Anti-VEGF use has increased in the treatment of diabetic macular edema (DME). Systemic anti-VEGF use in cancer patients is associated with an increased cardiovascular and cerebrovascular event risk. A theoretical increased risk of these events with intravitreal anti-VEGF use has not been substantiated in clinical studies involving ranibizumab, a Fab fragment with no Fc portion resulting in a very low systemic exposure. Although ranibizumab has a well-characterized safety profile in DME, cumulative, long-term, clinical-trial safety data are not well described. This is a review of arterial thromboembolic events (ATEs) from DME studies with up to 36 months’ ranibizumab exposure.


This is a retrospective, pooled safety analysis of ATEs from five long-term DME studies: RESOLVE, RESTORE, REVEAL, RESTORE-core+extension and RETAIN in which patients with visual impairment due to DME received intraocular ranibizumab.


The pooled ranibizumab safety data were analyzed for both ‘myocardial ATEs’ and ‘non-myocardial ATEs’. A broad search approach was used to capture all possible ATEs including but not limited to myocardial infarction (MI), CVAs and transient ischemic attack (TIA). The pooled data set included the 12-month controlled data from the RESOLVE, RESTORE and REVEAL (pro-re-nata [PRN] regimen) studies. In addition, the ATE search separately analyzed the 24-month periods for the RESTORE-core+extension and RETAIN (PRN and treat and extend [TE]) studies. The RESTORE 36-month core + extension study (PRN) was also separately analyzed using the same ATE search criteria. In these studies, patients were dosed with 0.5 mg ranibizumab, except in RESOLVE, which included 0.3 mg, 0.5 mg, 0.6 mg and 1.0 mg treatments.

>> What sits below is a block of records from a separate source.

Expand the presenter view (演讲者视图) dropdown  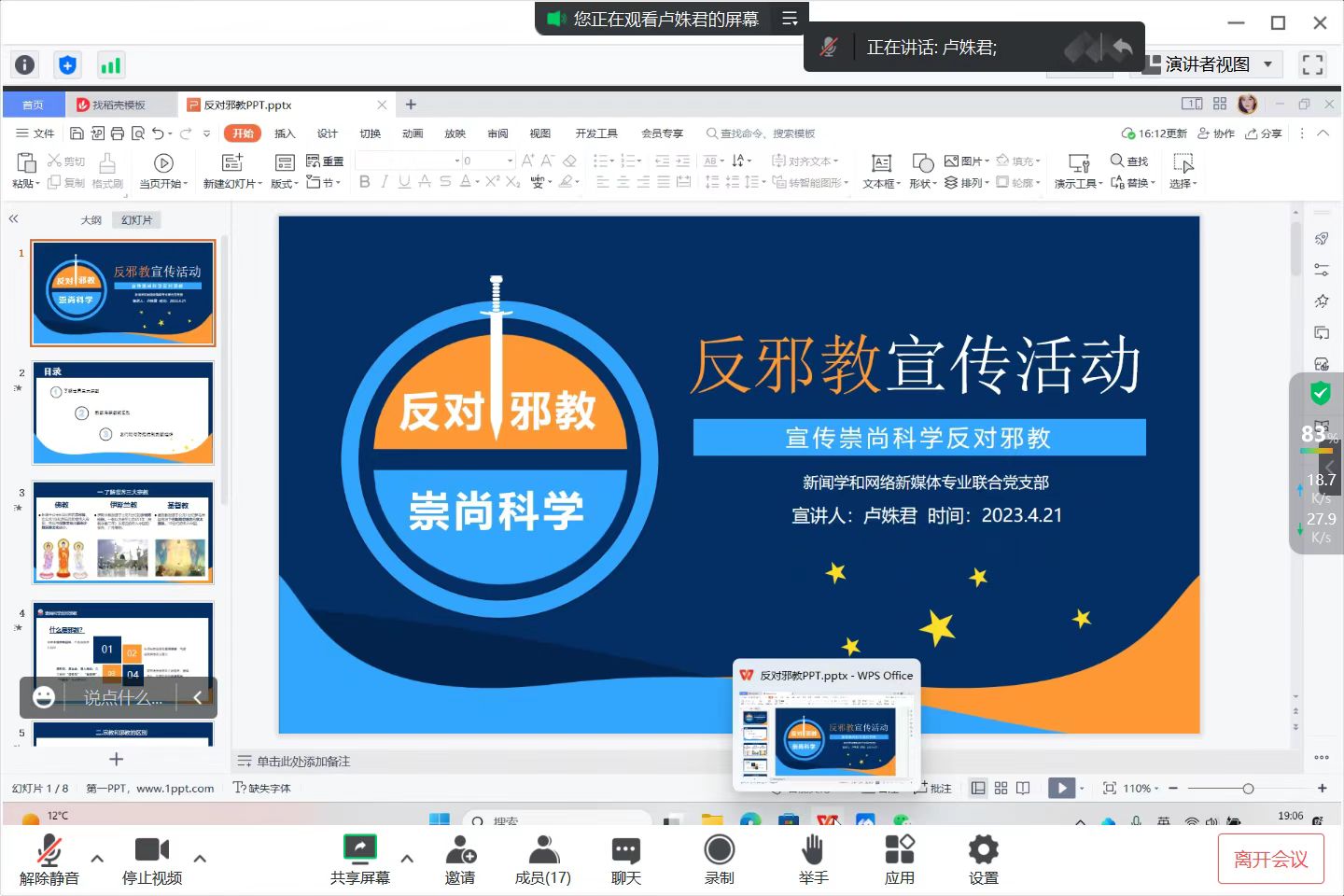pos(1267,64)
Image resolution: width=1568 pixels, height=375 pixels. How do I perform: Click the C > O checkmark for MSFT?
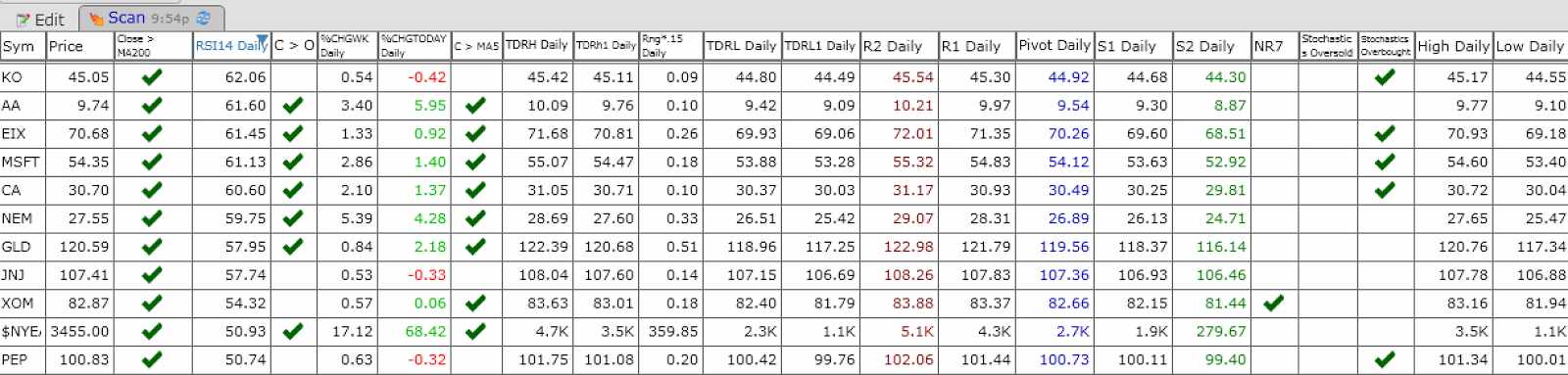click(292, 162)
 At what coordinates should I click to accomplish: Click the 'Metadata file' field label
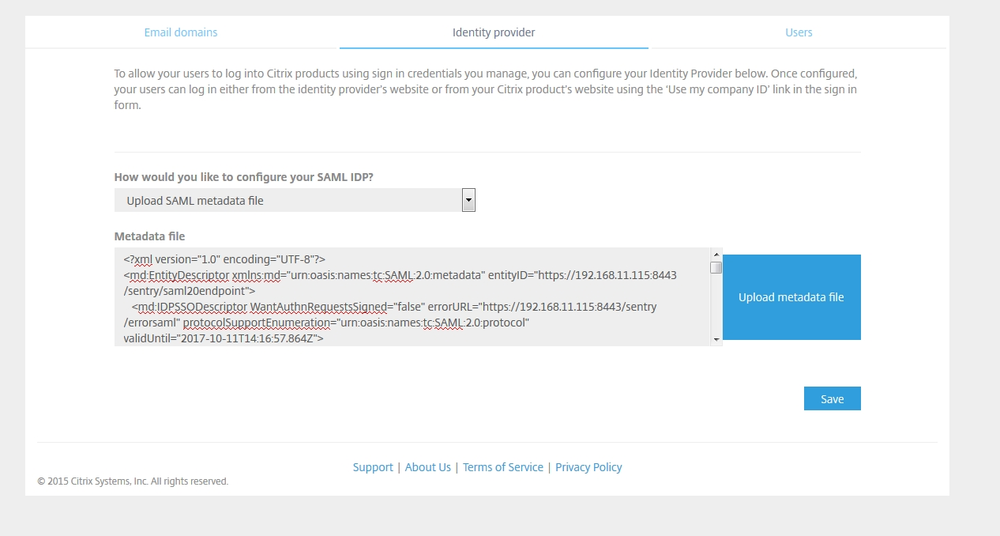(149, 236)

For the pooled 12-month, controlled data set (RESOLVE, RESTORE and REVEAL, N=637), total ATEs (myocardial and non-myocardial) were similar for patients in the ranibizumab (n=350) and control (n=287) treatment arms. Six patients (1.7%) with myocardial ATEs and six patients with non-myocardial ATEs (1.7%) were reported from 350 ranibizumab recipients. For the sham/laser control arms, seven (2.4%) patients with myocardial ATEs and five (1.7%) patients with non-myocardial ATEs were reported from 287 control patients. The relative risks (ranibizumab/control) for all ATEs, myocardial and non-myocardial ATEs were 0.75, 0.70 and 0.98, respectively. For the 24-month RESTORE-core+extension and RETAIN PRN and TE populations, a total of 21 (6.4%) of 327 patients treated with ranibizumab 0.5 mg experienced an ATE, with four (1.2%) patients experiencing a myocardial ATE and 18 (5.5%) patients reporting non-myocardial ATEs. The percentage of patients with these events per year was 3.2% for all ATEs, 0.6% for myocardial ATE and 2.8% for non-myocardial ATEs, including stroke and TIA. For the 36-month RESTORE-core+extension (n=83), 4 (4.8%), 0 (0.0%), and 4 (4.8%) of patients were reported with all ATEs, myocardial ATEs and non-myocardial ATEs, respectively


Ranibizumab safety has been evaluated in multiple, well-designed, controlled clinical studies. These studies were designed with efficacy parameters as primary endpoints and were not powered to support formal, quantitative comparison between treatment arms for safety events that may be seen in an elderly, diabetic patient population. The number of patients with safety events of interest (myocardial and non-myocardial ATEs) is low across the treatment arms of the ranibizumab studies analyzed here, even in this high-risk patient population. Of the numerical differences in events noted above, no clear pattern suggestive of a causal relationship with ranibizumab was evident for cardiovascular or cerebrovascular events, such that these safety observations were similar for the different treatment groups. These results are numerically similar to the recently reported RIDE and RISE DME clinical studies. These observations provide further support that the limited suppression of systemic VEGF levels by ranibizumab, as a result of its minimal systemic exposure, is consistent with its favorable safety with respect to these events. This analysis suggests that the cumulative, long-term safety findings in patients with DME who are receiving ranibizumab appear consistent with the known positive benefit-risk profile of the drug, and currently does not suggest a systemic safety concern.